◆ Short exercise a
In the records, repeat word for word the lines starting with the one containing "Image resolution: width=1512" and going on through the one containing "point(384,218)".

◆ Given passage
%%

Just across Beach Channel Boulevard are the Ocean Bay Apartments (Bayside), where a private company called Wavecrest Management now runs things. The firm collects rent, responds to repair requests and can evict tenants for nonpayment of rent.

But if a resident wants to find out the status of essential building services or see how well Wavecrest is maintaining the complex, good luck.

“The new guys [Wavecrest] came in and gave us new ceilings, wood floors, new tubs, toilets and radiators. But while that was nice, we’ve had more heating issues than before,” said tenant Ashanti Bethea, who reports sweating at night and waking up freezing.

“Getting things fixed now is inconvenient, too,” Bethea said. “[NYCHA] was quicker about addressing issues, in my opinion.”

Whether NYCHA made repairs faster is now impossible to tell.

There’s no direct, online public accounting of how Wavecrest is maintaining Ocean Bay Bayside. The same goes for seven other developments NYCHA has turned over to private managers under a federal program called Rental Assistance Demonstration or RAD.

A Private Matter

NYCHA touts RAD is the key to its future, the best way to reverse years of managerial neglect and creeping decay that have rendered thousands of the authority’s 174,000 apartments unliveable.

The premise is simple: NYCHA brings in private developers to fix up public housing buildings with the help of government-supplied mortgages, then turns over management to the developer or a real estate management firm.

To date, around 5,100 apartments across the city have been converted to RAD, with Ocean Bay Bayside leading the way three years ago.

Mayor Bill de Blasio has said he intends to put 62,000 apartments — about one-third of NYCHA units — into RAD. So far, 15,000 have been approved by the U.S. Department of Housing & Urban Development to enter the program.

But some tenant and protest groups have seized on RAD, calling it a cover story for privatizing public housing. NYCHA Chairperson Gregory Russ, a big supporter of RAD who used it widely as public housing chief in Minneapolis, has said that’s simply not true.

NYCHA Chairperson Gregory Russ Credit: Minneapolis Public Housing Authority

Russ emphasizes that under RAD, NYCHA retains ownership of the buildings through 99-year leases, and can intervene if private managers fail in their mission to provide safe and healthy apartments.

Tenants continue to pay no more than 30% of their income towards rent, and they’re guaranteed lease renewal and succession rights as long as they follow rules of conduct that apply to all public housing tenants.

From RAD to Red

Yet once a building falls under RAD, a tenant’s ability to see what’s going on in their development dissipates.

%%

◆ Records shown
%%

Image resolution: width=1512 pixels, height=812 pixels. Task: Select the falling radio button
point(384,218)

%%
%%

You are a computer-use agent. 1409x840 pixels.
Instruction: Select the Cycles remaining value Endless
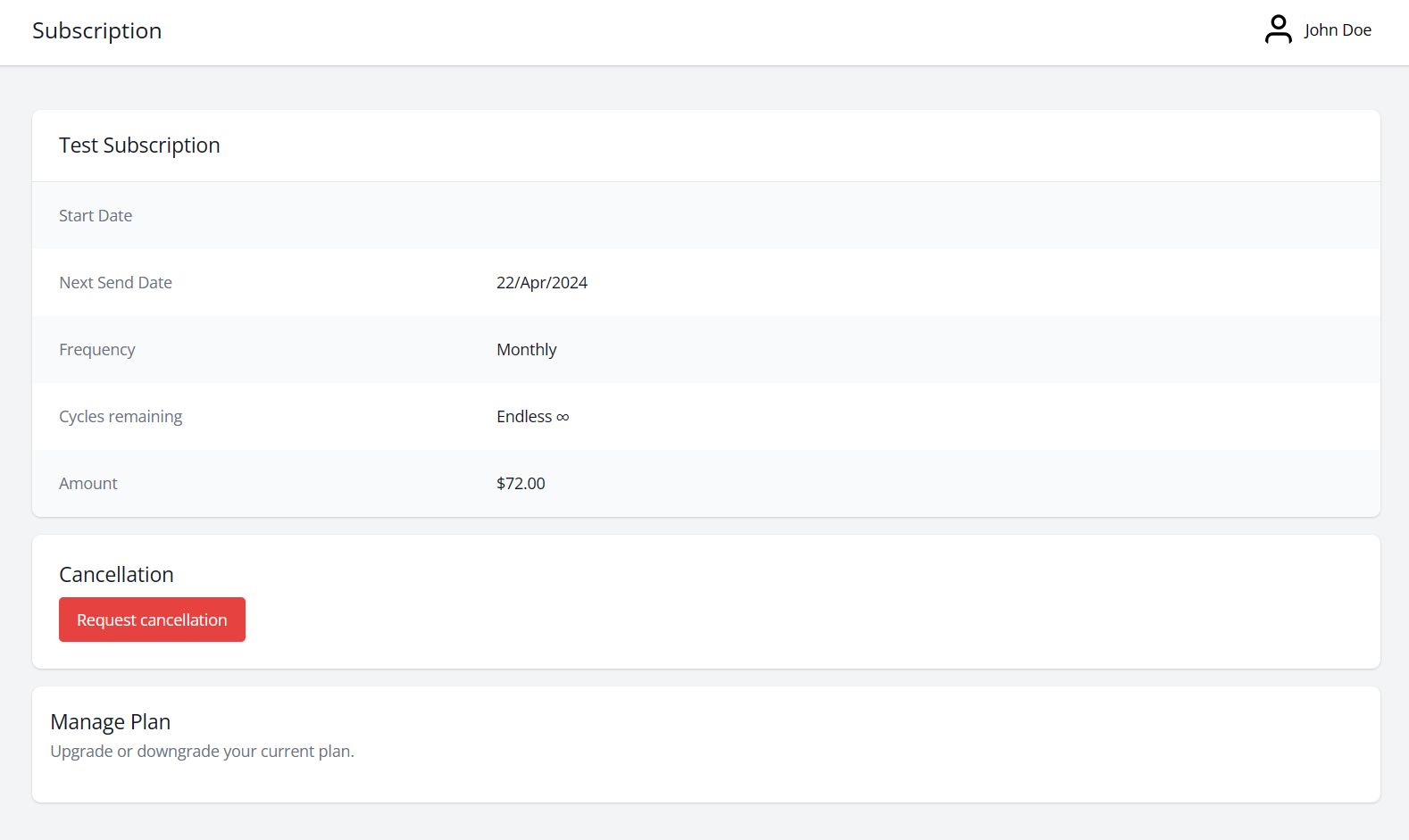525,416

%%

◆ Short exercise b
Carry on the piece about NYCHA's RAD conversions from the point where it stops.

◆ Exercise response a
Image resolution: width=1512 pixels, height=812 pixels. Task: Select the falling radio button
point(384,218)

◆ Exercise response b
On NYCHA’s website, the public data available for public developments is gone for complexes converted to RAD — replaced by a statement in red: “Sorry Developments Portal is undergoing maintenance. Sorry for the inconvenience. Please check back later.”

Screenshots taken on Jan. 31 show work order information available for one NYCHA development, but not for the one across the street. Credit: Will Welch/THE CITY

In addition to Ocean Bay Bayside, the void exists for Betances, Twin Parks West, Highbridge and Franklin, Baychester/Murphy in the Bronx and Hope Gardens, Palmetto Gardens and Bushwick II in Brooklyn.

At Ocean Bay Oceanside, tenants can see online that in December, for example, there were 570 open work orders. That was down from 704 in September but up from 367 in February.

The average number of days for a major repair to take place was 93 days in December — better than 103 days in November, but far worse than 55 days in May.

No such information exists for Ocean Bay Bayside, where THE CITY last week found tenants who for years were frustrated dealing with NYCHA now frustrated dealing with Wavecrest.

Stepanie Rivers said that shortly before Christmas she woke up to a flood, thanks to a broken kitchen radiator. She turned off the radiator and called Wavecrest to fix it.

She’s still waiting, and her kitchen is still chilly.

Rivers also cites brown water coming from the faucets — a problem that started after Superstorm Sandy struck in 2012. Sometimes she can see little dark specks in the bottom of her white coffee mug that are not coffee grounds.

And on Oct. 7, 2018, her allegedly brand new refrigerator died. She said Wavecrest didn’t deal with the problem until she confronted managers at a tenant meeting nearly a month later.

“I got on the mic and shared what was happening,” said Rivers. “I’ve never been the kind of resident to get up and yell, ‘Oh, you better fix this and do that.’ No. I use my words.”

Information Outage

Then there’s the issue of outages. While residents of buildings run by NYCHA get online updates on heat, hot water, gas and electric failures, RAD developments do not.

That means that at the RAD development, Baychester Houses in The Bronx, there’s no online information about any possible disruption of services.

Meanwhile, on the other side of Baychester Avenue, tenants in the Edenwald Houses at least know that the gas outage in one of the buildings there started on Dec. 18 and work is “in progress.”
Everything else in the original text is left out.